P51A-2041
Convection in Solid Nitrogen and Other Supervolatile Ices on Pluto
Friday, 18 December 2015
Poster Hall (Moscone South)
William B McKinnon1, Francis Nimmo2, Orkan M Umurhan3, Teresa Wong1, James H Roberts4, Alan Stern5, Harold A Weaver Jr6, John R Spencer7, Jeffrey M Moore8, Paul Schenk9, Catherine Olkin7, Leslie Ann Young7, Kimberly Ennico Smith8 and New Horizons Geology, Geophysics and Imaging Theme Team, (1)Washington University in St Louis, St.
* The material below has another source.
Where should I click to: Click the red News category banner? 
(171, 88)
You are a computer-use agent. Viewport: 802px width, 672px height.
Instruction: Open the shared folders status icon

Louis, MO, United States, (2)University of California-Santa Cruz, Department of Earth and Planetary Sciences, Santa Cruz, CA, United States, (3)SETI Institute Mountain View, Mountain View, CA, United States, (4)Johns Hopkins University Applied Physics Laboratory, Laurel, MD, United States, (5)Southwest Research Institute, Boulder, CO, United States, (6)Applied Physics Laboratory Johns Hopkins, Laurel, MD, United States, (7)Southwest Research Institute Boulder, Boulder, CO, United States, (8)NASA Ames Research Center, Moffett Field, CA, United States, (9)Lunar and Planetary Institute, Houston, TX, United States
Abstract:
N2, CO, and CH4 ices are all very weak, van der Waals bonded molecular solids. As such they are not expected to be able to support appreciable surface topography over any great length of geologic time, even at the surface conditions of bodies such as Pluto or Triton (J.M. Moore et al., Geology before Pluto: Pre-encounter considerations, Icarus 246, 65–81, 2015). Nitrogen ice, the most volatile of these, is the volumetrically dominant ice in the optically active surface of Pluto and may exist in more substantive, massive accumulations as well. We examine the possibility of convective overturn in surface layers of nitrogen and other “supervolatile” ices on Pluto, based on the best available rheologies. The characteristics of such convection may differ from those observed or expected on the terrestrial planets and icy satellites. We will discuss whether these characteristics possess any explanatory power for Pluto.